Research, research, research. Better R&D and product innovation has become more of a priority for marketers this year as they look to reach consumers and build their brands: 15% are making this a top focus in 2019, versus 8% in 2018. Some of the main priorities for marketers include facilitating strategic partnerships to expand reach (25% in 2019 vs. 28% in 2018); developing a better social strategy (16% vs. 21%); and better media innovation/earned media (11% vs. 17%). While those three things remain high on the list, some of that focus is being shifted slightly towards other areas like CSR programs (4% this year vs. 1% last year) and experiential marketing (7% vs. 3%).

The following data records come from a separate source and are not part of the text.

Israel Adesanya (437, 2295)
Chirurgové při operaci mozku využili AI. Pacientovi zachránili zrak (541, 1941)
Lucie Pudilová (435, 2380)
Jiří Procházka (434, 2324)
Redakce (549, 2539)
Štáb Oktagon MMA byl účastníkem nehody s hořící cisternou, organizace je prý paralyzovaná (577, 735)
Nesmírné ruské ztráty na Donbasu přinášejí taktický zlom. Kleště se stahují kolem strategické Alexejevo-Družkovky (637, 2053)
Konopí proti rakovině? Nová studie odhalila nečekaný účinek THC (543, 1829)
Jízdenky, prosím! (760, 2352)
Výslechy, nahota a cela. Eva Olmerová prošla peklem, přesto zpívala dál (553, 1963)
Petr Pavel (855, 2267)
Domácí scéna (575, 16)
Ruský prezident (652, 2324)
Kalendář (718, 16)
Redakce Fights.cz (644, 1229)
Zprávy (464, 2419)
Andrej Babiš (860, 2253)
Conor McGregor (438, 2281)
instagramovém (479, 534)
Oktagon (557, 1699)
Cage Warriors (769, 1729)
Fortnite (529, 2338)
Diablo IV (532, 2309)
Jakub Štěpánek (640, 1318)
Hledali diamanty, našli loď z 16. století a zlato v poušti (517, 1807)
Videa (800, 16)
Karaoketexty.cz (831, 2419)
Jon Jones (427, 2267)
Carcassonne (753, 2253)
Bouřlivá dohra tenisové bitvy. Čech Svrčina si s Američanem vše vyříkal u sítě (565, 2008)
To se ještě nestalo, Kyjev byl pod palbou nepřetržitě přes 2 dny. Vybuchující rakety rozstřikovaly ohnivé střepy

Many hands make light work

Marketers continue to look to agency partners to build their brands through advertising. While they primarily work with creative shops to craft campaigns – with the majority (58%) saying they have an “excellent” to “very good” relationship with those partners – 72% believe that their media partner’s strategic input is just as important as their principal creative agency. This is on par with the previous year’s survey; however, more marketers this year than last say that their input is more important (9% in 2019 versus 4% in 2018). A sizeable chunk of respondents (15% in 2019 vs. 17% in 2018) also see the support of their digital agency being increasingly important for the development of their brands; followed by PR firms (9% vs. 13%); research companies (9% vs. 8%); social media shops (6% vs. 10%); and data co.’s (6% vs 2%). As for who’s creating branded content – more marketers this year than last say they’re using production houses (9% vs. 2%); branded content companies (9% vs. 5%); and media agencies (4% vs. 1%)

The diversity divide

The struggle for gender and racial equality continues as the majority of brands still don’t have diversity and inclusion policies in place. Only a third (32%) of marketers report that their company tracks and measures the number of women and/or visible minorities it employs. Another third (35%) say that it has implemented programs that address the racial and gender divide. While 22% say their company is looking at ways to improve diversity, 20% of the respondents say that their company has not invested in inclusion programs, like bias training, at all. Just a little more than half (52%) of respondents say that over 50% of their marketing team is made up of women. Almost a third (30%) say that more than 75% are female. About 9% say women make up under 50% of the team, while 5% say there is less than 25%. The remaining 3% of marketers weren’t sure of the female to male composition.